@computegauge/mcp
The cost intelligence + agent credibility layer for AI agents. Install once, every session is cost-aware and credibility-building.
npm install -g @computegauge/mcp
Why This Exists
AI agents are powerful but expensive. A single Claude Code session can cost $5-50+. A multi-agent workflow can burn through $100 in minutes. And nobody tells the agent — or the human — until the bill arrives.
ComputeGauge MCP makes agents cost-aware AND gives them a credibility score. Any MCP-compatible agent (Claude, Cursor, Windsurf, custom agents) gets:
- Cost Intelligence — Know which model is optimal for every task, track spend in real-time
- Agent Credibility — Build a reputation score (0-1000) by making smart decisions. Compete on a leaderboard.
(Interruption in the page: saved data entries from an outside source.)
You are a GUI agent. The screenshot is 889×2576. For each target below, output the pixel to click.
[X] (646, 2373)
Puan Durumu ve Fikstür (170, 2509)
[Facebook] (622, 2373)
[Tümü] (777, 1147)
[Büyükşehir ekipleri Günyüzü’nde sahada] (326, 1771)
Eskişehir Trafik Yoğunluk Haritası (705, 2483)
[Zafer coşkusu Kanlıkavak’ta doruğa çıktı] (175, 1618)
- Local→Cloud Routing — Detect when local inference isn't good enough, route to cloud, earn credibility for smart routing
The result: agents that spend 40-70% less, build visible credibility, and know when to route to cloud.
Setup — 30 Seconds
Claude Desktop / Claude Code
Add to ~/.config/claude/claude_desktop_config.json:
{
"mcpServers": {
"computegauge": {
"command": "npx",
"args": ["-y", "@computegauge/mcp"]
}
}
}
That's it. Restart Claude. Every conversation now has cost intelligence + credibility tracking.
With Provider API Keys (Enhanced)
{
"mcpServers": {
"computegauge": {
"command": "npx",
"args": ["-y", "@computegauge/mcp"],
"env": {
"ANTHROPIC_API_KEY": "sk-ant-...",
"OPENAI_API_KEY": "sk-...",
"COMPUTEGAUGE_BUDGET_TOTAL": "50"
}
}
}
}
With Local Inference (Ollama, vLLM, etc.)
{
"mcpServers": {
"computegauge": {
"command": "npx",
"args": ["-y", "@computegauge/mcp"],
"env": {
"OLLAMA_HOST": "http://localhost:11434",
"OLLAMA_MODELS": "llama3.3:70b,qwen2.5:7b,deepseek-r1:14b",
"ANTHROPIC_API_KEY": "sk-ant-...",
"COMPUTEGAUGE_BUDGET_TOTAL": "50"
}
}
}
}
Cursor
Add to Cursor MCP settings:
{
"computegauge": {
"command": "npx",
"args": ["-y", "@computegauge/mcp"]
}
}
Tools Reference
Agent-Native Tools (use automatically every session)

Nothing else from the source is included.